Records excerpted from a collection:
+--
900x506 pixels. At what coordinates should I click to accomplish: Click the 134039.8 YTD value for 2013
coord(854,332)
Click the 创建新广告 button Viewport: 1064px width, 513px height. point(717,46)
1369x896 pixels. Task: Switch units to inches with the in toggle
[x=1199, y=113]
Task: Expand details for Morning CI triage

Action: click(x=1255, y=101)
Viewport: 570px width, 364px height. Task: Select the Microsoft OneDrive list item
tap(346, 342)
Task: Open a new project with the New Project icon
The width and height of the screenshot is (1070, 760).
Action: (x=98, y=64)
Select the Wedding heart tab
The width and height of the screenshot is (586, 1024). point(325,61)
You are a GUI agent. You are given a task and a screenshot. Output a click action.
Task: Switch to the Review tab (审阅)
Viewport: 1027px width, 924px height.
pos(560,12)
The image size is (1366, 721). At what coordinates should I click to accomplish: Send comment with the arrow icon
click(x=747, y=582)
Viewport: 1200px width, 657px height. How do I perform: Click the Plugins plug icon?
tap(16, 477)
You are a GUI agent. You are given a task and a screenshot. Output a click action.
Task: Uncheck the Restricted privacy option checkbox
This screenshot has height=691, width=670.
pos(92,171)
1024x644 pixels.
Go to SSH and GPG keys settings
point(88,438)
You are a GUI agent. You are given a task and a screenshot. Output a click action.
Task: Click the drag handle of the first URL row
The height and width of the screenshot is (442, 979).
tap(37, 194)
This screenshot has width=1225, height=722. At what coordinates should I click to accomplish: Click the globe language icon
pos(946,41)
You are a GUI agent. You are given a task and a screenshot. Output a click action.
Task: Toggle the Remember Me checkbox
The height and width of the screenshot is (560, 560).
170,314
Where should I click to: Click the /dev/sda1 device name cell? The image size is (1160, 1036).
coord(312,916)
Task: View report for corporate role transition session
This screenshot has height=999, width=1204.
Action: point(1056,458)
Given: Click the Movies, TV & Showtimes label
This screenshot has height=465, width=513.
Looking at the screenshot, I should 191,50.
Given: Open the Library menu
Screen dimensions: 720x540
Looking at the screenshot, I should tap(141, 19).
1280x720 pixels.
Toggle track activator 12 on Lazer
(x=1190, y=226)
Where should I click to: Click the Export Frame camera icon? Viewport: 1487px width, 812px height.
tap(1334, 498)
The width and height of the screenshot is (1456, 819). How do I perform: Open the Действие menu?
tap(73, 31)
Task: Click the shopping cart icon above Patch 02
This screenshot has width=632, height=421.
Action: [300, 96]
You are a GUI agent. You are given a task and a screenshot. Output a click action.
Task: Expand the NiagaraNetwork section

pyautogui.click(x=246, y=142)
+--
- _WHAT IS NEEDED_
Reproduce the records above exactly, character for character.

- _ANSWER BOX_
900x506 pixels. At what coordinates should I click to accomplish: Click the 134039.8 YTD value for 2013
coord(854,332)
Click the 创建新广告 button Viewport: 1064px width, 513px height. point(717,46)
1369x896 pixels. Task: Switch units to inches with the in toggle
[x=1199, y=113]
Task: Expand details for Morning CI triage

Action: click(x=1255, y=101)
Viewport: 570px width, 364px height. Task: Select the Microsoft OneDrive list item
tap(346, 342)
Task: Open a new project with the New Project icon
The width and height of the screenshot is (1070, 760).
Action: (x=98, y=64)
Select the Wedding heart tab
The width and height of the screenshot is (586, 1024). point(325,61)
You are a GUI agent. You are given a task and a screenshot. Output a click action.
Task: Switch to the Review tab (审阅)
Viewport: 1027px width, 924px height.
pos(560,12)
The image size is (1366, 721). At what coordinates should I click to accomplish: Send comment with the arrow icon
click(x=747, y=582)
Viewport: 1200px width, 657px height. How do I perform: Click the Plugins plug icon?
tap(16, 477)
You are a GUI agent. You are given a task and a screenshot. Output a click action.
Task: Uncheck the Restricted privacy option checkbox
This screenshot has height=691, width=670.
pos(92,171)
1024x644 pixels.
Go to SSH and GPG keys settings
point(88,438)
You are a GUI agent. You are given a task and a screenshot. Output a click action.
Task: Click the drag handle of the first URL row
The height and width of the screenshot is (442, 979).
tap(37, 194)
This screenshot has width=1225, height=722. At what coordinates should I click to accomplish: Click the globe language icon
pos(946,41)
You are a GUI agent. You are given a task and a screenshot. Output a click action.
Task: Toggle the Remember Me checkbox
The height and width of the screenshot is (560, 560).
170,314
Where should I click to: Click the /dev/sda1 device name cell? The image size is (1160, 1036).
coord(312,916)
Task: View report for corporate role transition session
This screenshot has height=999, width=1204.
Action: point(1056,458)
Given: Click the Movies, TV & Showtimes label
This screenshot has height=465, width=513.
Looking at the screenshot, I should 191,50.
Given: Open the Library menu
Screen dimensions: 720x540
Looking at the screenshot, I should tap(141, 19).
1280x720 pixels.
Toggle track activator 12 on Lazer
(x=1190, y=226)
Where should I click to: Click the Export Frame camera icon? Viewport: 1487px width, 812px height.
tap(1334, 498)
The width and height of the screenshot is (1456, 819). How do I perform: Open the Действие menu?
tap(73, 31)
Task: Click the shopping cart icon above Patch 02
This screenshot has width=632, height=421.
Action: [300, 96]
You are a GUI agent. You are given a task and a screenshot. Output a click action.
Task: Expand the NiagaraNetwork section

pyautogui.click(x=246, y=142)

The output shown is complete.